Abstract
Context: Although functional-performance tests are dynamic measures used to assess general lower body function, studies investigating these tests for ankle instability have yielded conflicting results.
Objective: To determine if a relationship exists between a measure of functional ankle instability and deficits in functional performance.
Design: A case-control study correlating subject performance on a set of lower extremity functional-performance tests with a measure of ankle instability.
Setting: University athletic training research laboratory.
Patients or Other Participants: We recruited 60 participants (43 females, 17 males, age = 22.4 ± 4.9 years, height = 169.9 ± 9.7 cm, mass = 72.6 ± 16.3 kg; 42 injured, 18 uninjured) to participate in the study. Six questions were used to determine if functional ankle instability was present in each participant. A point was added for each yes response to produce an index that represents a continuous variable of functional ankle instability.
Main Outcome Measure(s): Four unilateral hopping tests were used in this study: figure-of-8 hop, side hop, up-down hop, and single hop. For the first 3 tests, the total time was recorded with a handheld stopwatch to the nearest 0.01 second; for the single hop-for-distance test, the distance was recorded to the nearest 0.01 m. Correlations were computed with the functional ankle instability index and each of the 4 functional-performance tests.
Results: No relationship was revealed between the functional ankle instability index and single hop for distance or up-down hop, with r values of −.008 and .245, respectively. A significant relationship was found between the functional ankle instability index and the side hop (r = .35, P ≤ .01) and the figure-of-8 hop (r = .31, P ≤ .02).
Conclusions: A positive relationship existed between functional ankle instability and performance deficits on the side hop and figure-of-8 hop. Conversely, a relationship did not exist between functional ankle instability and frontal-plane functional-performance activities.
Keywords: side hop, figure-of-8 hop
Functional-performance tests are dynamic measures used to assess general lower body function. These tests are helpful because they combine multiple components, such as muscular strength, neuromuscular coordination, and joint stability, which could be affected after joint injury. Clinically, functional-performance tests are often used during the latter stages of rehabilitation and as criteria to determine return-to-participation status. More recently, the ability to detect functional-performance deficits in participants with knee1–3 or ankle4–7 joint injuries has been investigated.

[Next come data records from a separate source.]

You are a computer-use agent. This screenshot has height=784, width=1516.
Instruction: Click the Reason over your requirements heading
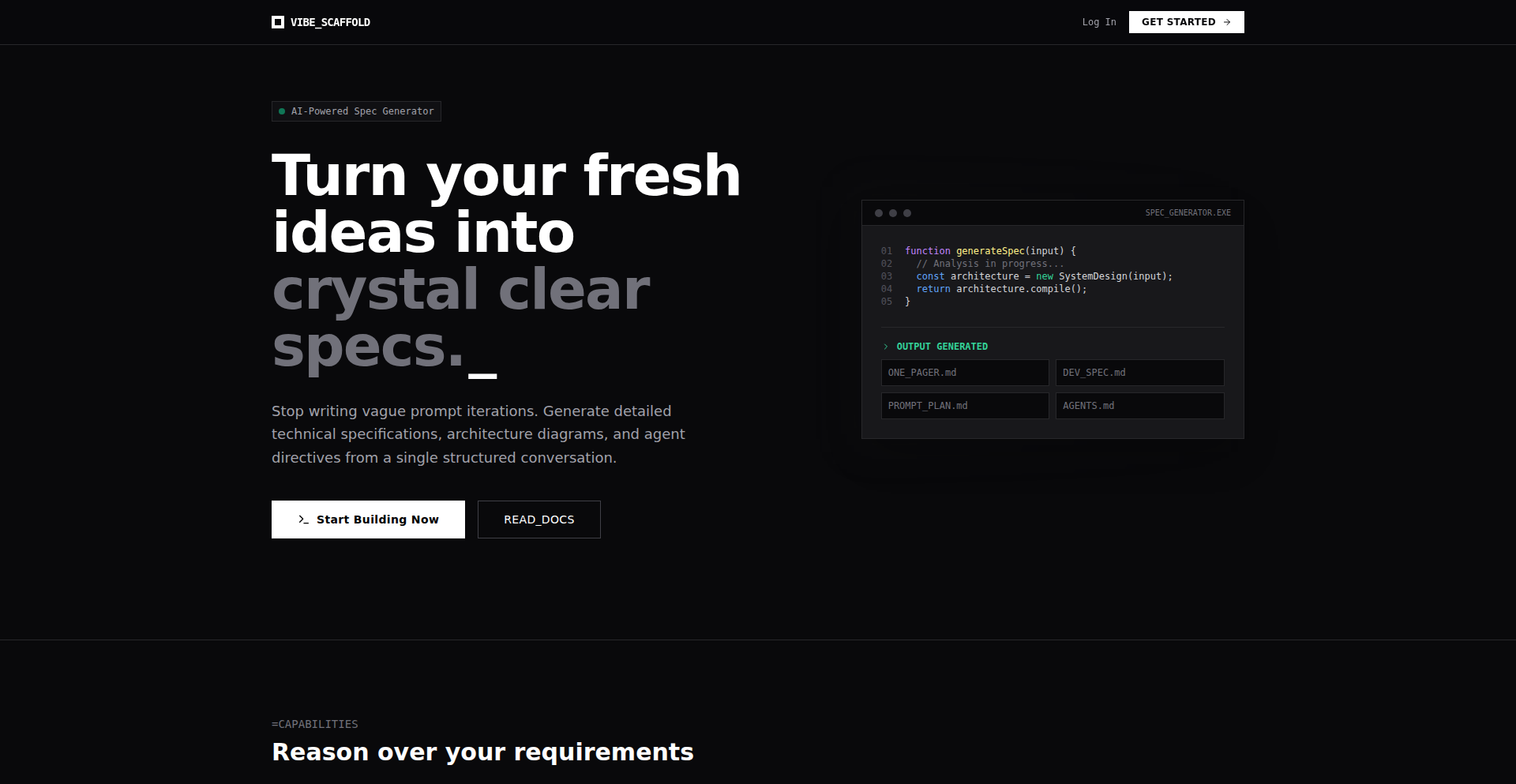pyautogui.click(x=482, y=752)
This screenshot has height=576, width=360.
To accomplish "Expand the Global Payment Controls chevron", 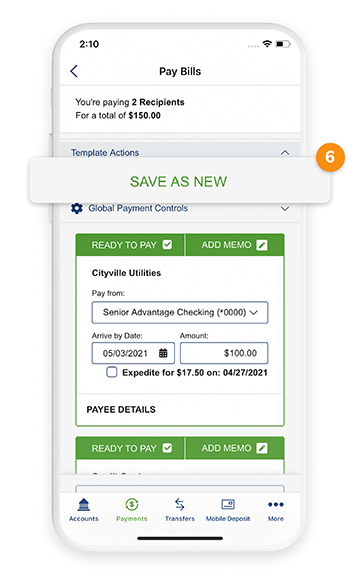I will (x=285, y=208).
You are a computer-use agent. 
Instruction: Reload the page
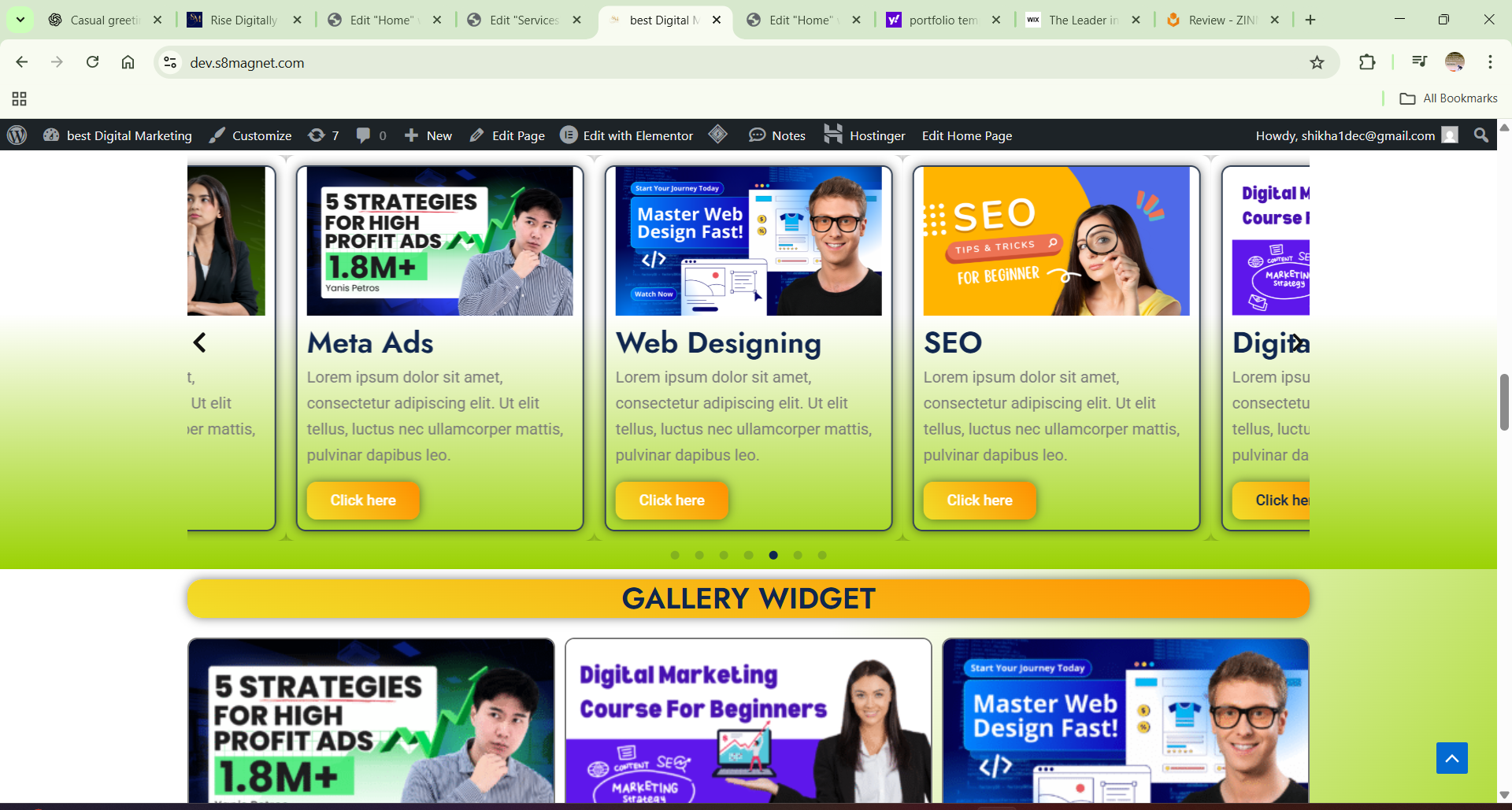pos(92,62)
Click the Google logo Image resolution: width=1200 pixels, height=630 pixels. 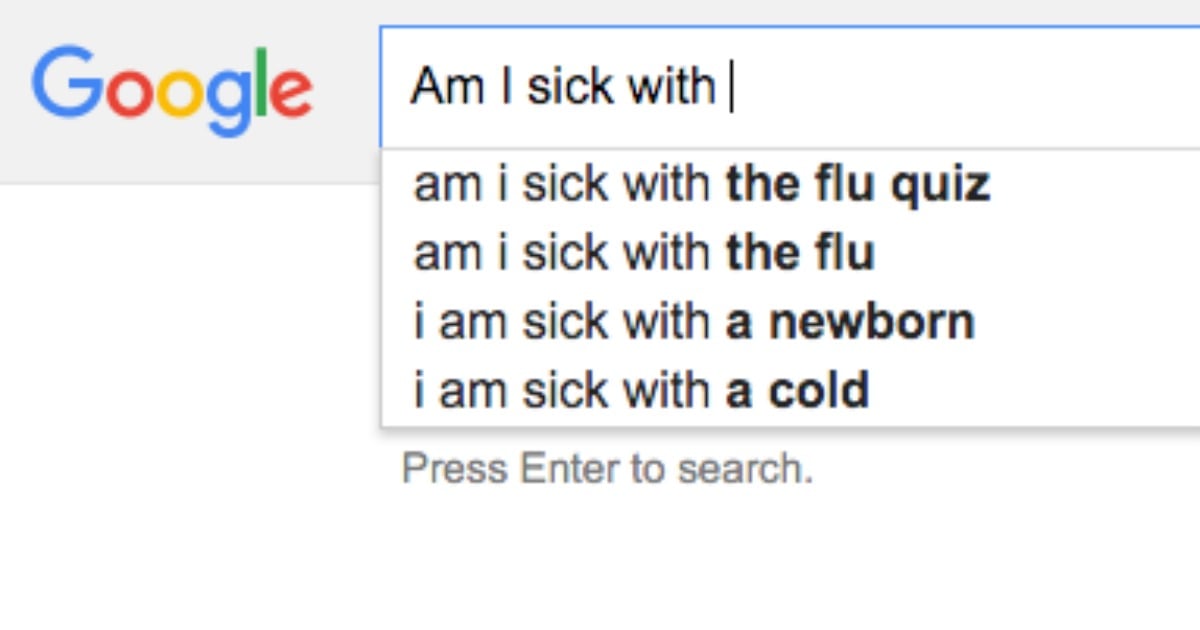[172, 90]
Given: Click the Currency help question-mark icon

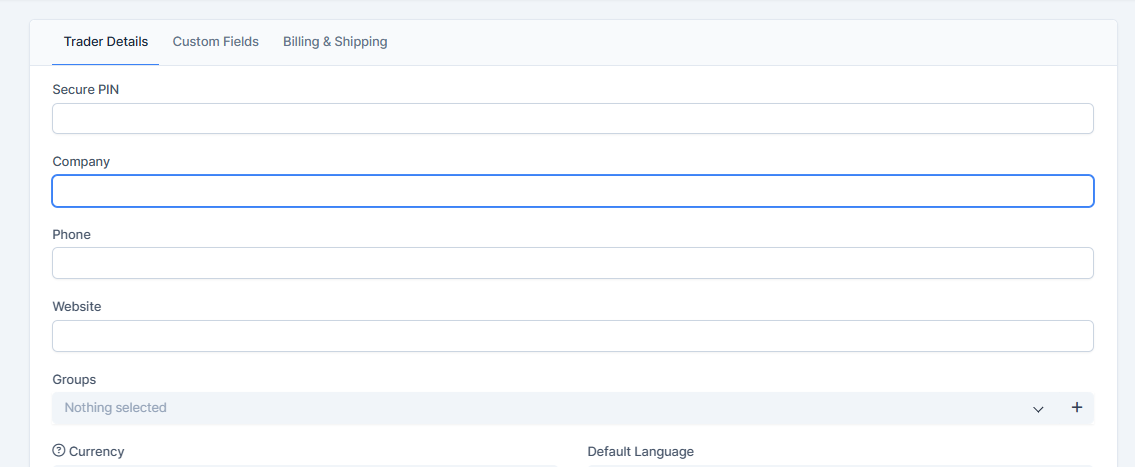Looking at the screenshot, I should coord(58,451).
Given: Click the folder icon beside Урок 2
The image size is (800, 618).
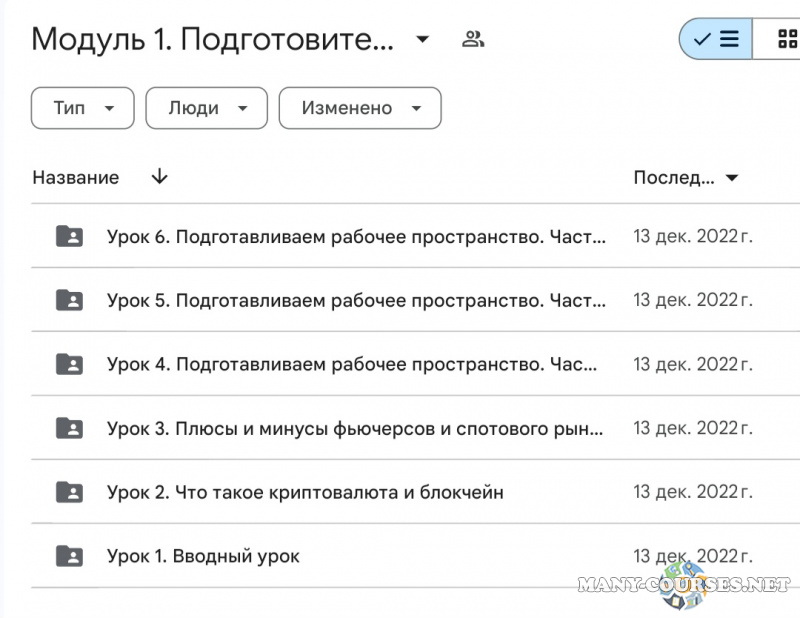Looking at the screenshot, I should [68, 492].
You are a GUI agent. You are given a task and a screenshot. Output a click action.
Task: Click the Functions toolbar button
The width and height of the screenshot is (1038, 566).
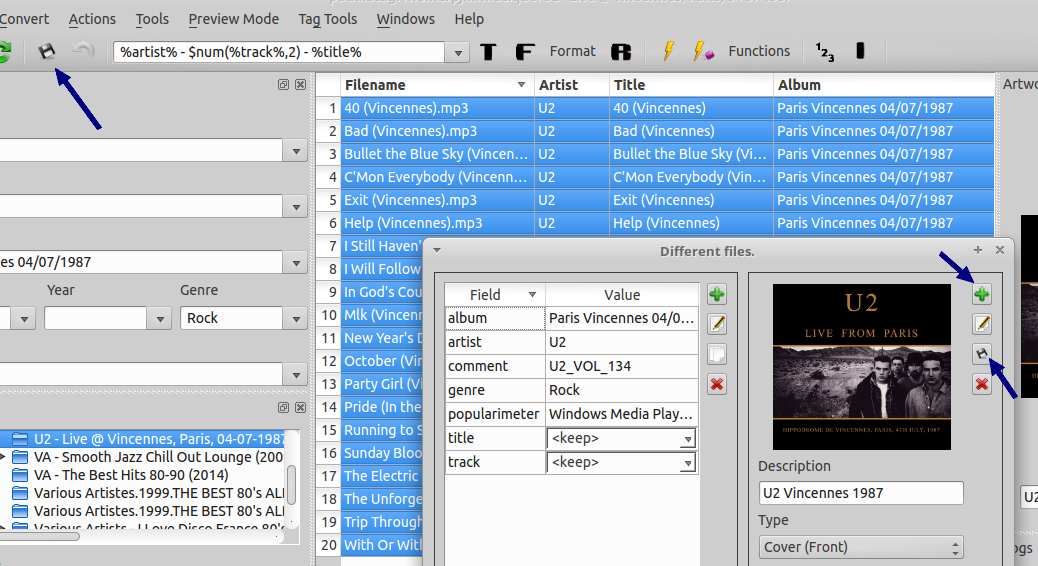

In subjects with anterior cruciate ligament-deficient knees, the ability to detect dynamic impairments through functional-performance testing has varied. Functional tests that have been studied include the shuttle run,1,3 single hop for distance,1 timed hop,1 cocontraction semicircular maneuver,3 carioca maneuver,3 up-down hop,2 and figure-of-8 hop.1,2 The ability to detect these dynamic impairments in subjects with anterior cruciate ligament-deficient knees has changed depending on the test used and the number of tests included. Using 4 functional tests (figure-of-8 hop, side hop, up-down hop, and single hop for distance), Itoh et al2 found that deficits in at least one of the 4 tests appropriately classified 82% of anterior cruciate ligament-deficient knees.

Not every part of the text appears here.